• EXTRACT PROVIDED

□ □ □ □ □

3.4 The exponential family

$p(\bold{y}|\phi)=h(\bold{y})e^{f(\phi)^\top\mathcal{T}(\bold{y})-A(f(\phi))}$

• With
  • $\mathcal{T}(\bold{y})$ the sufficient statistics
  • $f(\phi)=\mu$ the canonical parameters
  • $A(f(\phi))$ is the log partition function

• canonical form: $f(\phi)=\phi$

• natural exponential family (NEF): $\bold{\mathcal{T}(y)=y}$

This becomes:

$p(\bold{y}|\phi)=h(\bold{y})e^{\phi^\top \bold{y}-A(\phi)}$

The first and second cumulants of a distribution are $\mathbb{E}[Y]$ and $\mathbb{V}[Y]$

This first and second moments are $\mathbb{E}[Y]$ and $\mathbb{E}[Y^2]$

Important property of the exponential family: derivatives of the log partition function yields the cumulants of the sufficient statistics

$\nabla A(\phi)=\mathbb{E}[\mathcal{T(\bold{y})}]$

$\nabla^2A(\phi)=Cov[\mathcal{T(\bold{y})}]$

Since the Hessian is pos-def and the log likelihood has the form $\phi^\top \mathcal{T}(\bold{y})-A(\phi)$, it is concave and hence the MLE has a unique global max.

□ □ □ □ □

• SOURCE DATA

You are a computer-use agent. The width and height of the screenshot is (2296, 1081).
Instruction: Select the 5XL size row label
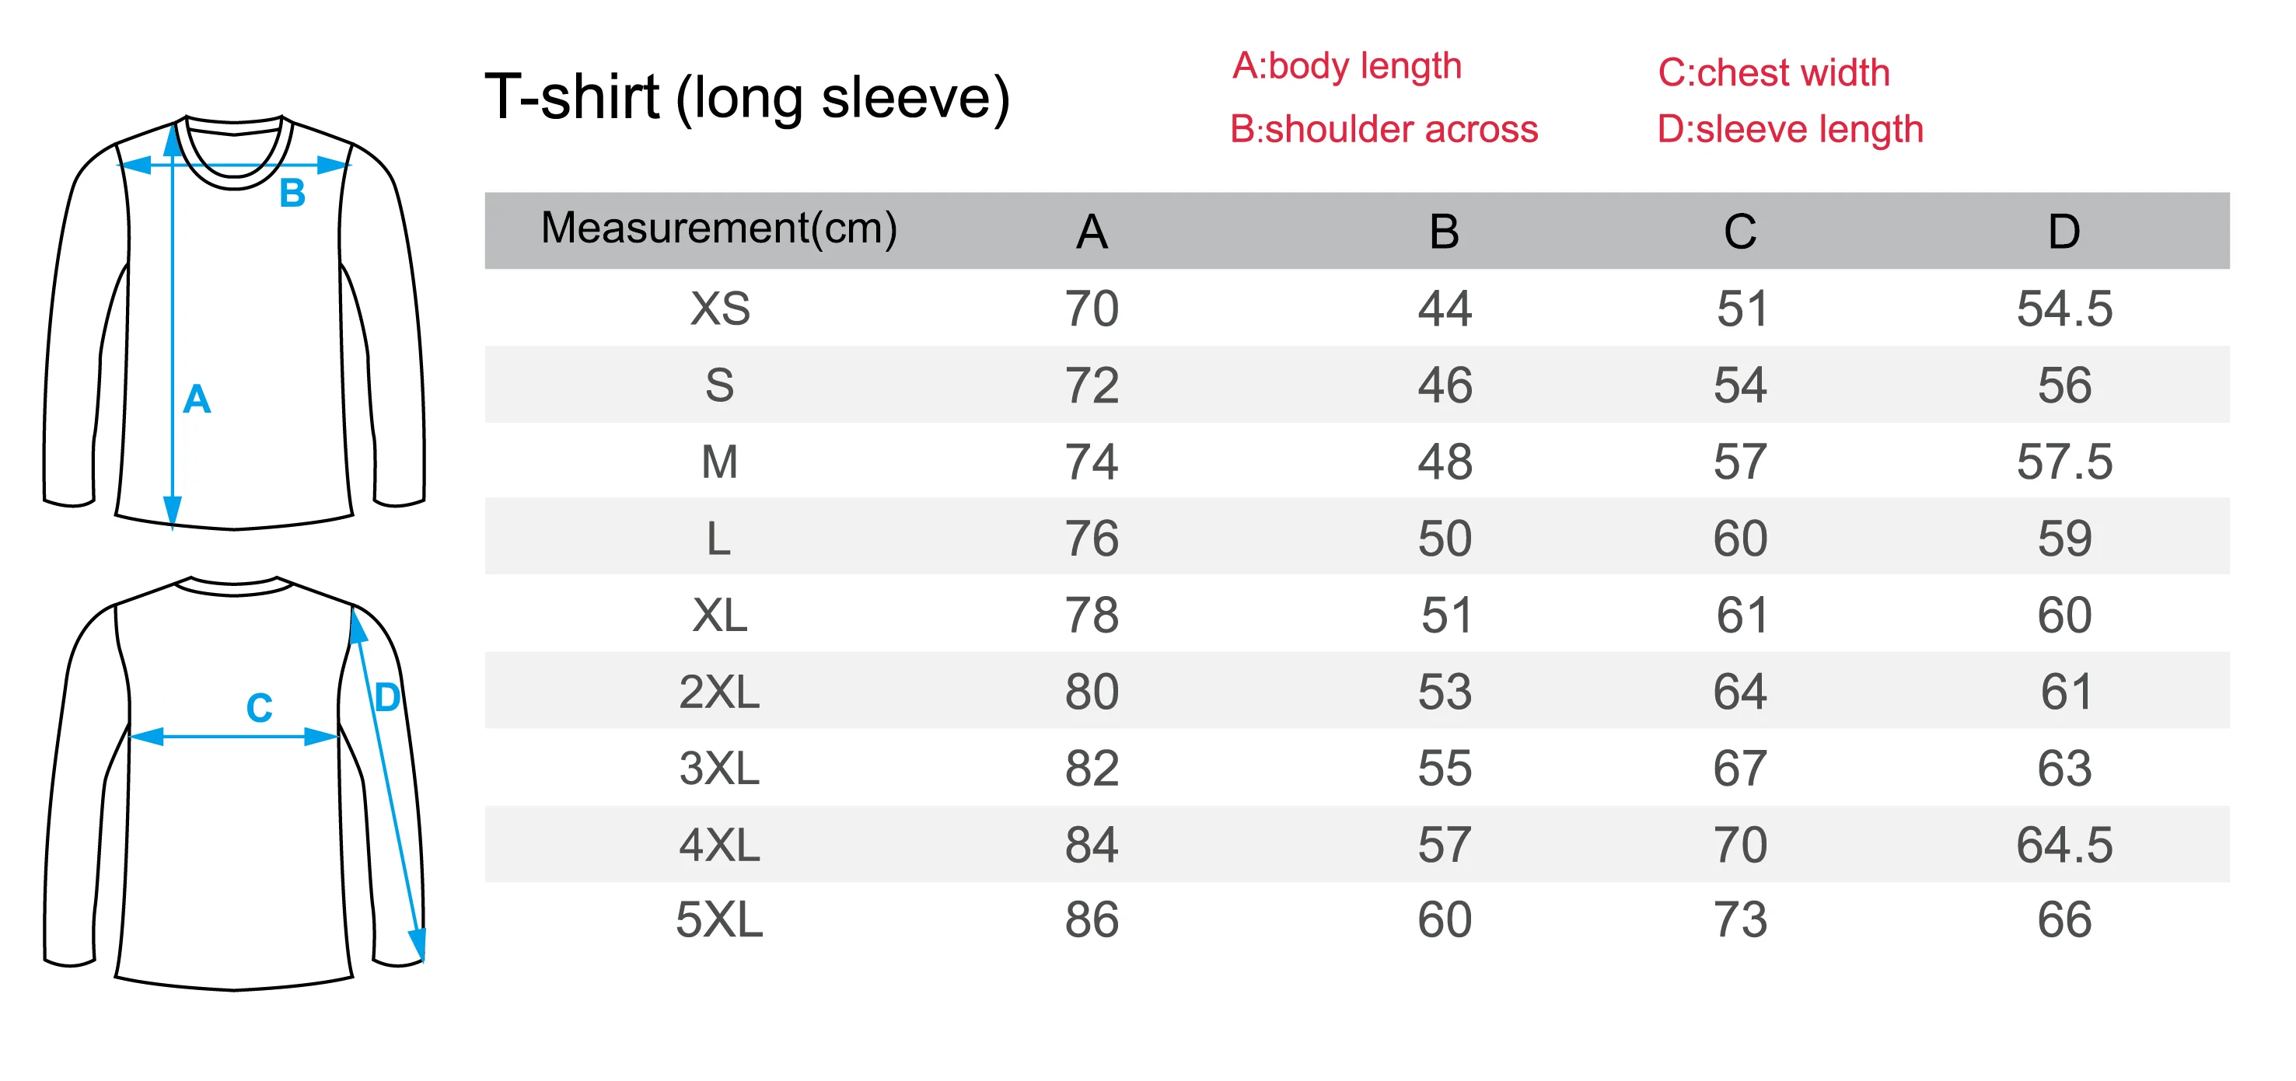click(719, 921)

□ □ □ □ □

• COMPLETE THE FOLLOWING
1 – Answer each question from the notes on the exponential family:
(a) What name is given to A(f(φ))?
(b) What is the case where T(y) = y called?
(c) What do derivatives of the log partition function yield?
2 – Could you write out the part of the notes on the exponential family that opens with the words containing "The first and" and closes with "unique global max.", swapping "log partition function" for "log-normalizer"?
The material is unrelated to the notes on the exponential family.

• EXERCISE RESULTS
1 –
(a) The log partition function
(b) The natural exponential family (NEF)
(c) The cumulants of the sufficient statistics

2 –
The first and second cumulants of a distribution are $\mathbb{E}[Y]$ and $\mathbb{V}[Y]$

This first and second moments are $\mathbb{E}[Y]$ and $\mathbb{E}[Y^2]$

Important property of the exponential family: derivatives of the log-normalizer yields the cumulants of the sufficient statistics

$\nabla A(\phi)=\mathbb{E}[\mathcal{T(\bold{y})}]$

$\nabla^2A(\phi)=Cov[\mathcal{T(\bold{y})}]$

Since the Hessian is pos-def and the log likelihood has the form $\phi^\top \mathcal{T}(\bold{y})-A(\phi)$, it is concave and hence the MLE has a unique global max.